*Goal of the exercise*: Down to the last line, the material below should be reproduced exactly.

*Excerpted data*:
=====
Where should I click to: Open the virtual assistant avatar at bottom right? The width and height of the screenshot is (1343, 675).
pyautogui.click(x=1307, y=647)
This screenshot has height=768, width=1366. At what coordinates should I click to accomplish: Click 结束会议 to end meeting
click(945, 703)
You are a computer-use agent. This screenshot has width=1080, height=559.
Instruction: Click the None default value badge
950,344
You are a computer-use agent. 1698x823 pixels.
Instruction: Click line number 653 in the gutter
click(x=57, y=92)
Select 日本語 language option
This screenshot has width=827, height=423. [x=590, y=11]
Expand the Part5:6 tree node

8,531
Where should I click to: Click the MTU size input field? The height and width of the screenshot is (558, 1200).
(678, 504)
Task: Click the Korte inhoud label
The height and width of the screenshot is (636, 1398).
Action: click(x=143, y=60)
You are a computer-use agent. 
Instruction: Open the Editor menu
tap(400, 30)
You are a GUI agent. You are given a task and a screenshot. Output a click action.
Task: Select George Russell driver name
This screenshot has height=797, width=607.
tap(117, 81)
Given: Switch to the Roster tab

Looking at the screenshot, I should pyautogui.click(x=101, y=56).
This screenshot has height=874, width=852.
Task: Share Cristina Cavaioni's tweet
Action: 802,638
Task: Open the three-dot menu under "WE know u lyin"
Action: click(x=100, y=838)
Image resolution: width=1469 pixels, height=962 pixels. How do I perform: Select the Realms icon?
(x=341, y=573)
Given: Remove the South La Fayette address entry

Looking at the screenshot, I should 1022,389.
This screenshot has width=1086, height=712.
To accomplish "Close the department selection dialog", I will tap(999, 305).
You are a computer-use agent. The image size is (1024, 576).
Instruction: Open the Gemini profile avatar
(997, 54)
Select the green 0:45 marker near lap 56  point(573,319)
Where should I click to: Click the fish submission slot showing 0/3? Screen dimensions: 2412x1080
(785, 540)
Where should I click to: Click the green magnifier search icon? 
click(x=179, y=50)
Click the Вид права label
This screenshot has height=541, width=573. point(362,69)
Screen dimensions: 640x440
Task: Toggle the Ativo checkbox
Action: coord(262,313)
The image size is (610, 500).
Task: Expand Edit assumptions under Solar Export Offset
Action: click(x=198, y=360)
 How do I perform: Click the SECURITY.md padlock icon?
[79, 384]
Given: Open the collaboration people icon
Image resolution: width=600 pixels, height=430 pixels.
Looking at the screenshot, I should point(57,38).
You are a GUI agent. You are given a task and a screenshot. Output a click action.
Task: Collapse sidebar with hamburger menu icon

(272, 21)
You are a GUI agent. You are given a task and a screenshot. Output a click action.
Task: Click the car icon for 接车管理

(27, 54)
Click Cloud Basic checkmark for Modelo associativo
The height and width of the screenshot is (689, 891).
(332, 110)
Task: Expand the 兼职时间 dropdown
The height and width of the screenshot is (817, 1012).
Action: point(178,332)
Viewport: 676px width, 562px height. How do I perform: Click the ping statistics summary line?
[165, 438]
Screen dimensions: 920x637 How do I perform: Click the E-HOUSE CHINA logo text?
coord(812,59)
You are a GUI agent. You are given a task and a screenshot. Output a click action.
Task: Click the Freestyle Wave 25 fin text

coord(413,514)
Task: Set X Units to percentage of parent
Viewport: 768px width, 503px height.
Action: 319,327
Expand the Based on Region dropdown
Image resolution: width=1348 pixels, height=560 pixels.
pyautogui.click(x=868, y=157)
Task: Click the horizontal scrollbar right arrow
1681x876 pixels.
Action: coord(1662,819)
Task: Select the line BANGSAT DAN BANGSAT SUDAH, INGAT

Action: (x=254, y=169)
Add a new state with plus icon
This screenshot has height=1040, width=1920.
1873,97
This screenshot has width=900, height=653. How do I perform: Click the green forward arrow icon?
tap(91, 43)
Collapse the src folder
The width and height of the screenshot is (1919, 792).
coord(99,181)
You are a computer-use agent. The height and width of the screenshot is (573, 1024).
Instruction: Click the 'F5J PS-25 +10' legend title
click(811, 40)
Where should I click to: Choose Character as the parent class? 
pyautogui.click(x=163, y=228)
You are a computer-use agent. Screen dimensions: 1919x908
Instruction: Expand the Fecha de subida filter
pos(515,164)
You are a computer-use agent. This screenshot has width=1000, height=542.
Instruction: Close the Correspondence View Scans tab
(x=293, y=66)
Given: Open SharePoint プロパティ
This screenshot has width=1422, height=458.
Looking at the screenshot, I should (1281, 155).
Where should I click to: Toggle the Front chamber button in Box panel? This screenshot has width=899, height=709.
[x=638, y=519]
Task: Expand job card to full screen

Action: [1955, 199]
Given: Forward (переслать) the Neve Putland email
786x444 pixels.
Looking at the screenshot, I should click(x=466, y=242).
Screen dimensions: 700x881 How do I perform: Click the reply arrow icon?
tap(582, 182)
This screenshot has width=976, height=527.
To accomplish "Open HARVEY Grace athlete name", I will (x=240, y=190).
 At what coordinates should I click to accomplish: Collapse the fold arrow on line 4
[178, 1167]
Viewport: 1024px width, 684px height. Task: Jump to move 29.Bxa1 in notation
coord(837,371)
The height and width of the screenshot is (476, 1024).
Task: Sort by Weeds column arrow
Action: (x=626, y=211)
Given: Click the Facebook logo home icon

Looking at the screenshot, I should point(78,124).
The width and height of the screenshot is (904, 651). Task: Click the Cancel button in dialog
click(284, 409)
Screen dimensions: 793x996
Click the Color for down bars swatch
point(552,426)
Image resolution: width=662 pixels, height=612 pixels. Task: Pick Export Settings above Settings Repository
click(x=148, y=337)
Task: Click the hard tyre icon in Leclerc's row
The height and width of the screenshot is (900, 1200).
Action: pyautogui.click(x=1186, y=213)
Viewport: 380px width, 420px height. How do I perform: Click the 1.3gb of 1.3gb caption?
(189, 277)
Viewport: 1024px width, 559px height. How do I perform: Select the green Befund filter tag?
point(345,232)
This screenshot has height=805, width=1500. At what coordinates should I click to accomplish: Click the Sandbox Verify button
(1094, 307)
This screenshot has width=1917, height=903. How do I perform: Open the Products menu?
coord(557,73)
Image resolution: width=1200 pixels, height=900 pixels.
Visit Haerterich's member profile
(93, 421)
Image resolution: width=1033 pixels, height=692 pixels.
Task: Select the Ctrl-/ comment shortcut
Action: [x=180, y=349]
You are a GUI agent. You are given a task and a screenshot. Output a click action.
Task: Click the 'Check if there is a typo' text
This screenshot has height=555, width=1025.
=====
*Result below*:
Where should I click to: Open the virtual assistant avatar at bottom right? The width and height of the screenshot is (1343, 675).
pyautogui.click(x=1307, y=647)
This screenshot has height=768, width=1366. At what coordinates should I click to accomplish: Click 结束会议 to end meeting
click(945, 703)
You are a computer-use agent. This screenshot has width=1080, height=559.
Instruction: Click the None default value badge
950,344
You are a computer-use agent. 1698x823 pixels.
Instruction: Click line number 653 in the gutter
click(x=57, y=92)
Select 日本語 language option
This screenshot has width=827, height=423. [x=590, y=11]
Expand the Part5:6 tree node

8,531
Where should I click to: Click the MTU size input field? The height and width of the screenshot is (558, 1200).
(678, 504)
Task: Click the Korte inhoud label
The height and width of the screenshot is (636, 1398).
Action: click(x=143, y=60)
You are a computer-use agent. 
Instruction: Open the Editor menu
tap(400, 30)
You are a GUI agent. You are given a task and a screenshot. Output a click action.
Task: Select George Russell driver name
This screenshot has height=797, width=607.
tap(117, 81)
Given: Switch to the Roster tab

Looking at the screenshot, I should pyautogui.click(x=101, y=56).
This screenshot has height=874, width=852.
Task: Share Cristina Cavaioni's tweet
Action: 802,638
Task: Open the three-dot menu under "WE know u lyin"
Action: click(x=100, y=838)
Image resolution: width=1469 pixels, height=962 pixels. How do I perform: Select the Realms icon?
(x=341, y=573)
Given: Remove the South La Fayette address entry

Looking at the screenshot, I should 1022,389.
This screenshot has width=1086, height=712.
To accomplish "Close the department selection dialog", I will tap(999, 305).
You are a computer-use agent. The image size is (1024, 576).
Instruction: Open the Gemini profile avatar
(997, 54)
Select the green 0:45 marker near lap 56  point(573,319)
Where should I click to: Click the fish submission slot showing 0/3? Screen dimensions: 2412x1080
(785, 540)
Where should I click to: Click the green magnifier search icon? 
click(x=179, y=50)
Click the Вид права label
This screenshot has height=541, width=573. point(362,69)
Screen dimensions: 640x440
Task: Toggle the Ativo checkbox
Action: coord(262,313)
The image size is (610, 500).
Task: Expand Edit assumptions under Solar Export Offset
Action: click(x=198, y=360)
 How do I perform: Click the SECURITY.md padlock icon?
[79, 384]
Given: Open the collaboration people icon
Image resolution: width=600 pixels, height=430 pixels.
Looking at the screenshot, I should point(57,38).
You are a GUI agent. You are given a task and a screenshot. Output a click action.
Task: Collapse sidebar with hamburger menu icon

(272, 21)
You are a GUI agent. You are given a task and a screenshot. Output a click action.
Task: Click the car icon for 接车管理

(27, 54)
Click Cloud Basic checkmark for Modelo associativo
The height and width of the screenshot is (689, 891).
(332, 110)
Task: Expand the 兼职时间 dropdown
The height and width of the screenshot is (817, 1012).
Action: point(178,332)
Viewport: 676px width, 562px height. How do I perform: Click the ping statistics summary line?
[165, 438]
Screen dimensions: 920x637 How do I perform: Click the E-HOUSE CHINA logo text?
coord(812,59)
You are a GUI agent. You are given a task and a screenshot. Output a click action.
Task: Click the Freestyle Wave 25 fin text

coord(413,514)
Task: Set X Units to percentage of parent
Viewport: 768px width, 503px height.
Action: 319,327
Expand the Based on Region dropdown
Image resolution: width=1348 pixels, height=560 pixels.
pyautogui.click(x=868, y=157)
Task: Click the horizontal scrollbar right arrow
1681x876 pixels.
Action: coord(1662,819)
Task: Select the line BANGSAT DAN BANGSAT SUDAH, INGAT

Action: (x=254, y=169)
Add a new state with plus icon
This screenshot has height=1040, width=1920.
1873,97
This screenshot has width=900, height=653. How do I perform: Click the green forward arrow icon?
tap(91, 43)
Collapse the src folder
The width and height of the screenshot is (1919, 792).
coord(99,181)
You are a computer-use agent. The height and width of the screenshot is (573, 1024).
Instruction: Click the 'F5J PS-25 +10' legend title
click(811, 40)
Where should I click to: Choose Character as the parent class? 
pyautogui.click(x=163, y=228)
You are a computer-use agent. Screen dimensions: 1919x908
Instruction: Expand the Fecha de subida filter
pos(515,164)
You are a computer-use agent. This screenshot has width=1000, height=542.
Instruction: Close the Correspondence View Scans tab
(x=293, y=66)
Given: Open SharePoint プロパティ
This screenshot has width=1422, height=458.
Looking at the screenshot, I should (1281, 155).
Where should I click to: Toggle the Front chamber button in Box panel? This screenshot has width=899, height=709.
[x=638, y=519]
Task: Expand job card to full screen

Action: [1955, 199]
Given: Forward (переслать) the Neve Putland email
786x444 pixels.
Looking at the screenshot, I should click(x=466, y=242).
Screen dimensions: 700x881 How do I perform: Click the reply arrow icon?
tap(582, 182)
This screenshot has width=976, height=527.
To accomplish "Open HARVEY Grace athlete name", I will (x=240, y=190).
 At what coordinates should I click to accomplish: Collapse the fold arrow on line 4
[178, 1167]
Viewport: 1024px width, 684px height. Task: Jump to move 29.Bxa1 in notation
coord(837,371)
The height and width of the screenshot is (476, 1024).
Task: Sort by Weeds column arrow
Action: (x=626, y=211)
Given: Click the Facebook logo home icon

Looking at the screenshot, I should point(78,124).
The width and height of the screenshot is (904, 651). Task: Click the Cancel button in dialog
click(284, 409)
Screen dimensions: 793x996
Click the Color for down bars swatch
point(552,426)
Image resolution: width=662 pixels, height=612 pixels. Task: Pick Export Settings above Settings Repository
click(x=148, y=337)
Task: Click the hard tyre icon in Leclerc's row
The height and width of the screenshot is (900, 1200).
Action: pyautogui.click(x=1186, y=213)
Viewport: 380px width, 420px height. How do I perform: Click the 1.3gb of 1.3gb caption?
(189, 277)
Viewport: 1024px width, 559px height. How do I perform: Select the green Befund filter tag?
point(345,232)
This screenshot has height=805, width=1500. At what coordinates should I click to accomplish: Click the Sandbox Verify button
(1094, 307)
This screenshot has width=1917, height=903. How do I perform: Open the Products menu?
coord(557,73)
Image resolution: width=1200 pixels, height=900 pixels.
Visit Haerterich's member profile
(93, 421)
Image resolution: width=1033 pixels, height=692 pixels.
Task: Select the Ctrl-/ comment shortcut
Action: [x=180, y=349]
You are a GUI agent. You are given a task and a screenshot. Output a click action.
Task: Click the 'Check if there is a typo' text
This screenshot has height=555, width=1025.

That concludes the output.